UPDATE: I think I found the culpit, drag-dropping the page icon from the address bar onto the desktop with IE9 RC doesn’t create a URL shortcut (.url file) as it used to be at IE8, but creates a pinned site shortcut (.website file) and immediately closes the tab/page and reopens it in a new window with the UI appearance shown above (back/forward button colors depend on the page icon dominant color I think). Totally non-intuitive (esp. breaks the rule of “least user surprise”), plus much more slower. Read more on this at https://zoomicon.wordpress.com/2011/02/16/more-ie9-rc-issues-tale-of-two-internet-shortcuts/ (also reported as an issue to Microsoft Connect at https://connect.microsoft.com/IE/feedback/details/644557/drag-dropping-page-icon-from-address-bar-to-the-desktop-issues)
Remove older crippled Google Search Provider from IE9 RC
Just installed Internet Explorer 9 (IE9) Release Candidate (RC), found the link at:
http://www.zdnet.com/blog/hardware/internet-explorer-9-rc-available-for-download/11349
Was amazed by it’s performance and clean GUI (especially the choice to move the yellow warning bar to the bottom and make it of smaller width than the browser window in order to be more noticeable). Do visit http://www.beautyoftheweb.com to explore IE9’s potential (and try the billiard game at http://agent8ball.com to see the graphics hardware acceleration).
However, when typing at the address bar (now combined with the search bar since new users were mixing them up and typed URLs at the search bar with unexpected outcome) the suggestions dropdown was showing two Google icons and one Bing.
Then I also noticed that one of the Google icons (the one that was already selected), didn’t allow me to turn on suggestions (send keystrokes to search engine as you type for dynamic search/suggestions).

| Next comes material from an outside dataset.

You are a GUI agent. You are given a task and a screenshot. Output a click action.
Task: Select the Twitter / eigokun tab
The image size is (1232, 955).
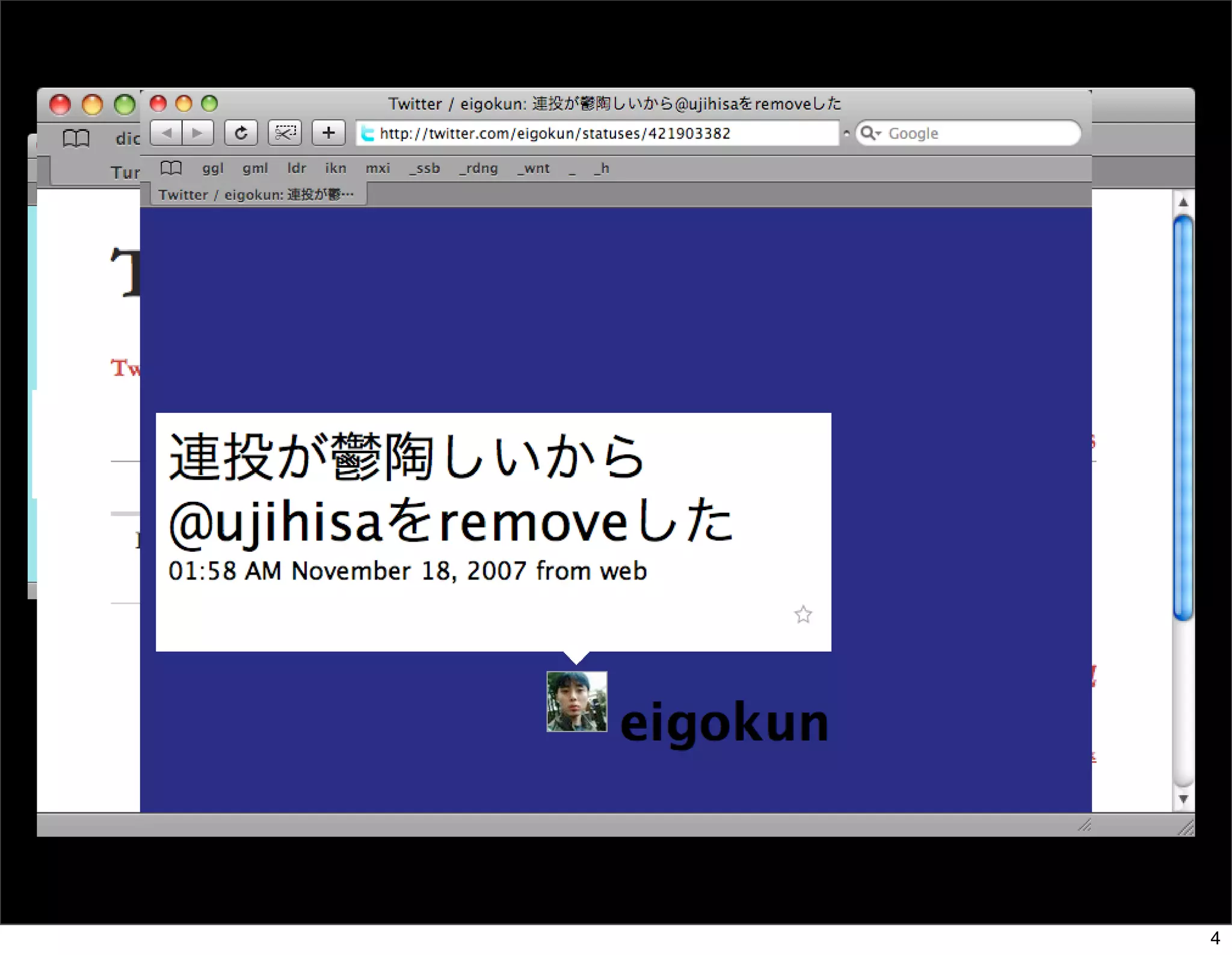[257, 195]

The suggestions dropdown window just had an “Add” button that takes you to a page with more search providers to add, but no button to allow you to edit those search providers. So I right clicked the empty area at the right side of the address bar and selected to show the “Command bar” (means menu bar).
Then at menu “Tools”, I selected “Manage Add-ons”
There as you can see at the screenshot above (grabbed with ALT+PRINTSCREEN button combination and pasted into Windows Live Writer), the item selected says “Top Result Search” and has “Not Available” and also the “Top Result search address” field says the same. Also noticed in was using “google.gr” whereas the other google icon was using “google.com” and had all search address fields filled-in.
So I reckoned I should remove that problematic entry.
A thing I don’t get is those UIs that don’t allow you to press Remove button at a Default choice and force you to first set another one as default, then they enable the remove button. Totally non-intuitive for new users of computers. They should instead prompt you to select other default after you press Remove on the current Default one. If you must always have one entry there they should just disable remove when list item count is just one.
To keep it short, I clicked Bing as the Default search engine by selecting it and pressing “Set as Default”, then clicked the problematic Google search entry and selected “Remove” (the remove button was now available since it wasn’t the default search anymore).
The clicked “Close” and all was fine with search suggestions for both Bing and Google, plus got rid of that 2nd Google icon at the search suggestions drop-down window.